Незнакомец сел и оперся руками в серых варежках с алыми запястьями на толстую, светло-желтую палку. Мне почему-то показалось, что он был из духовных.
- Совсем весну Бог послал!.. - сказал он. - Того гляди таять начнет!
Он обвел долгим взглядом просторы заречья.
- Чудно!.. - проговорил. - Ну до того здешние места на наши походят, что и изъяснить нельзя!
- А вы откуда?.. - полюбопытствовал я.
- Белорусский я… по делам приехал. Будто я над Видьбой над нашей сижу!.. И улица совсем как наша, Богословская, к храму выходит… Нынче, впрочем, она в Комсомольскую переиначена!
- А церковь запечатана?
- Н-е-е-т!.. - убежденно возразил он. - Где же?.. нешто возможно теперь?
- Отчего же невозможно?
- А уж так!.. - незнакомец перевел на меня глаза и как отрубил: - чудо у нас было!
Должно быть, на моем лице против воли мелькнула улыбка и он заметил ее.
- Врать не стану! - добавил он, - я не из товарищей, в свое время в университете был!

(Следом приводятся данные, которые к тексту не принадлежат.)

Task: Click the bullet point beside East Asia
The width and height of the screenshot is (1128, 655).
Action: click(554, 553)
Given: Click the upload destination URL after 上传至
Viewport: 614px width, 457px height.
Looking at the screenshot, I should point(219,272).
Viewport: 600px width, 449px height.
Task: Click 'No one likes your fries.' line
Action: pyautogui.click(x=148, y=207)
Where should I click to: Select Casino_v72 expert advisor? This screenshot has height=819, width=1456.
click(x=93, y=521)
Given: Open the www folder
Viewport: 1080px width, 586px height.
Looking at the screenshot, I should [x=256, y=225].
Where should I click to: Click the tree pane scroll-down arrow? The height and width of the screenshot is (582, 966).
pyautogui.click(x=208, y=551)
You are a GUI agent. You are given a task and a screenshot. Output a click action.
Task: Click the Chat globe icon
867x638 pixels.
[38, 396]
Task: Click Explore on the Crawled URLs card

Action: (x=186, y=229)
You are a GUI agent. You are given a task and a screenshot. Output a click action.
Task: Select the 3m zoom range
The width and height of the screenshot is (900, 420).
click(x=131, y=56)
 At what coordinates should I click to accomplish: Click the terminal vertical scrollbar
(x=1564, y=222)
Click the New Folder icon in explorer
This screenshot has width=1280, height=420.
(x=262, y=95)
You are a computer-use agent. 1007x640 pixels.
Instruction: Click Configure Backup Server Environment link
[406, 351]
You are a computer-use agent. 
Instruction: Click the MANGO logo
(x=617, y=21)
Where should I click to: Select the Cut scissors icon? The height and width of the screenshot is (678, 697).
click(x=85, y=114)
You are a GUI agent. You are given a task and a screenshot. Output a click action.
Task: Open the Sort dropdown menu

Я удивился: очень уж не походил на бывшего студента мой собеседник.
- И кончили? по какому факультету? - спросил я, стараясь не дать заметить своего недоумения.
- По философскому… только я со второго курса ушел!
- Почему? Из-за чего?
- Из за тарарабумбии…
- Надебошили, что ли, круто?
Незнакомец отрицательно качнул головой.
- Нет, философия заела: сызмальства я ею увлекался!.. Был со мной такой случай… пустой, будто, а многое из него для меня обнаружилось!.. Проходил я как то близ кладбища, а навстречу мне, гляжу, похороны приближаются, важное лицо какое-то хоронят - впереди музыка, венки, позади сотни две провожающих, все с цветами, лица опечаленные. Особенно капельмейстер в глаза кинулся - толстый, морда красная, усы рыжие на грудь свисают. Насупротив меня шествие остановилось, литию отслужили, вечную память спели и дальше двинулись, а я по своим делам направился. Так через часок вертаюсь я к тем же местам и вдруг слышу - музыка марш ударила! Я скорей к углу - смотрю, музыканты домой возвращаются - сразу их по мордачу признал! А по тротуарам публика черным горохом катится. И все веселые, развеселые, будто из-под качель на масленой; шутки шутят, пересмеиваются. А музыка к-а-к хватит "тарарабумбию" - лошадь на улице извозчичья, заморенная стояла, так и та на дыбки вскочила, танцевать начала!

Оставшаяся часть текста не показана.